There are one hundred and twenty-two moves in the third-degree form, a dance of mayhem with an unseen opponent. If the form is done well, the opponent is nearly visible to the discerning eye. Susan did it to the edge of her ability, three times. Three, because that was the limit of her strength, the precipice beyond which her trembling muscles would begin to betray her, and render her vulnerable. She would not be betrayed.
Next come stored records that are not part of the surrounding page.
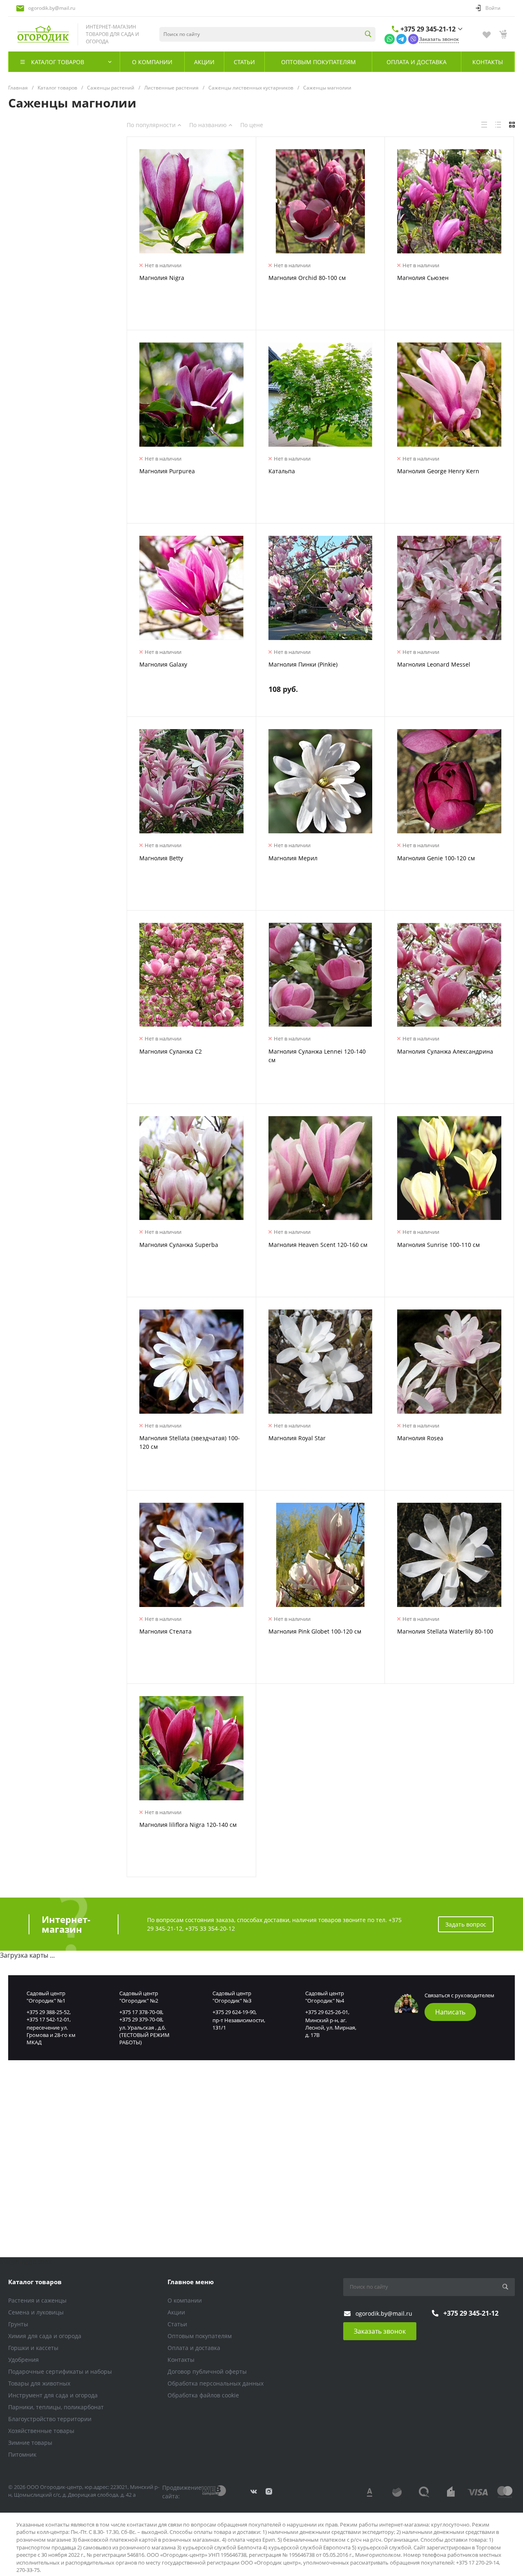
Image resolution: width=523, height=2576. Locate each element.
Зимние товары (30, 2442)
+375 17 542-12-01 (48, 2019)
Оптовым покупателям (200, 2336)
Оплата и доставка (194, 2348)
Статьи (177, 2324)
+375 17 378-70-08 (140, 2012)
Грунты (18, 2324)
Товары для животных (39, 2383)
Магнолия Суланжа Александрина (445, 1051)
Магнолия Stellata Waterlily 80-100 (445, 1631)
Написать (450, 2012)
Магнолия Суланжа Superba (178, 1245)
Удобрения (23, 2359)
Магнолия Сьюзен (423, 278)
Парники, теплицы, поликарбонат (56, 2407)
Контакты (181, 2359)
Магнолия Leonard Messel (433, 664)
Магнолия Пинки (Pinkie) (302, 664)
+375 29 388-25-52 (48, 2012)
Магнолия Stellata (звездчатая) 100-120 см (189, 1442)
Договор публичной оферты (207, 2371)
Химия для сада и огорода (44, 2336)
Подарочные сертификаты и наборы (60, 2371)
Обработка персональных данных (216, 2383)
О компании (185, 2300)
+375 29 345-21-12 (428, 29)
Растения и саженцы (37, 2300)
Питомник (22, 2454)
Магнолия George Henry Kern (438, 471)
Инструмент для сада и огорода (53, 2395)
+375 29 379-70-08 (140, 2019)
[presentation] (134, 206)
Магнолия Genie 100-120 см (436, 858)
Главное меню (191, 2282)
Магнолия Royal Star (297, 1438)
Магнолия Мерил (292, 858)
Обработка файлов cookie (203, 2395)
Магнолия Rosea (420, 1438)
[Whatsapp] (389, 38)
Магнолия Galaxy (163, 664)
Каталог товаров (35, 2282)
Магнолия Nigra (161, 278)
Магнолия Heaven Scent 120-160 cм (317, 1245)
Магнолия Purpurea (167, 471)
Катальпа (281, 471)
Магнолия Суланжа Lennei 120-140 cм (317, 1055)
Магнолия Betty (161, 858)
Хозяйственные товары (41, 2431)
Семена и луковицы (36, 2312)
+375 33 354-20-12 (210, 1928)
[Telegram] (401, 38)
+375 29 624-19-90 (233, 2012)
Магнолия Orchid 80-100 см (307, 278)
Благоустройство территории (50, 2419)
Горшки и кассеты (33, 2348)
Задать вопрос (465, 1924)
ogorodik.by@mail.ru (51, 7)
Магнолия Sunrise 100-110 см (438, 1245)
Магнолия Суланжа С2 (170, 1051)
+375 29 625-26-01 (326, 2012)
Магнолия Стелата (165, 1631)
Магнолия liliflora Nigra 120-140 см (188, 1824)
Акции (176, 2312)
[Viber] (413, 38)
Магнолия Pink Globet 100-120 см (314, 1631)
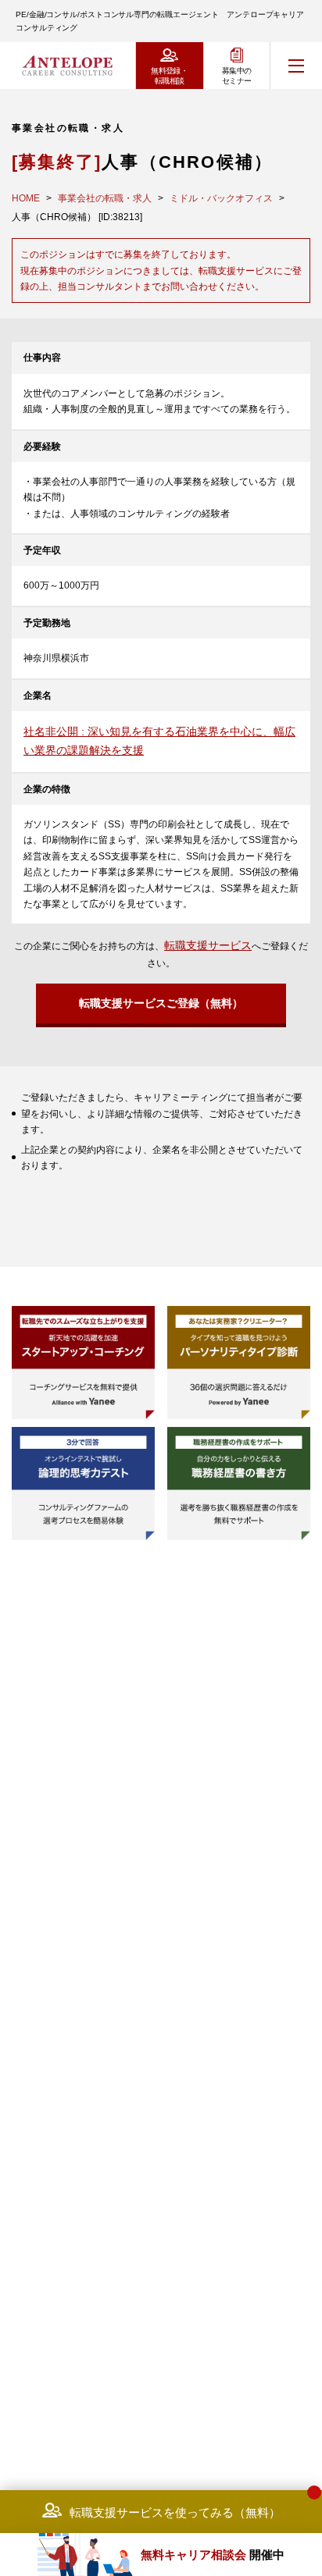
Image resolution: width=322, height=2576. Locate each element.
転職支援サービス (208, 945)
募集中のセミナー (237, 75)
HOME (26, 198)
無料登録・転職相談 (169, 75)
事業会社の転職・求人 (105, 198)
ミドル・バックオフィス (221, 198)
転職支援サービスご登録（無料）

Each move must be executed fifty times, her instructor had told her, before the muscles remember. When the muscles remember, the mind can begin to learn. Fifty times to err, before knowing begins. True of anything--anything at all, and Susan had never learned anything that contradicted it. It was a shame, she thought, that our time is so limited that circumstance will not allow fifty errors to occur before one truth emerges. If truth is coming home, and if we must err so many times before truth is shown, then we can never, ever come home again, and we never will.
She shook her sweat-dripping head. Strange days. Strange life.
Susan's particular melancholia for this evening is finished, thank you, and now to the showers and soon to bed.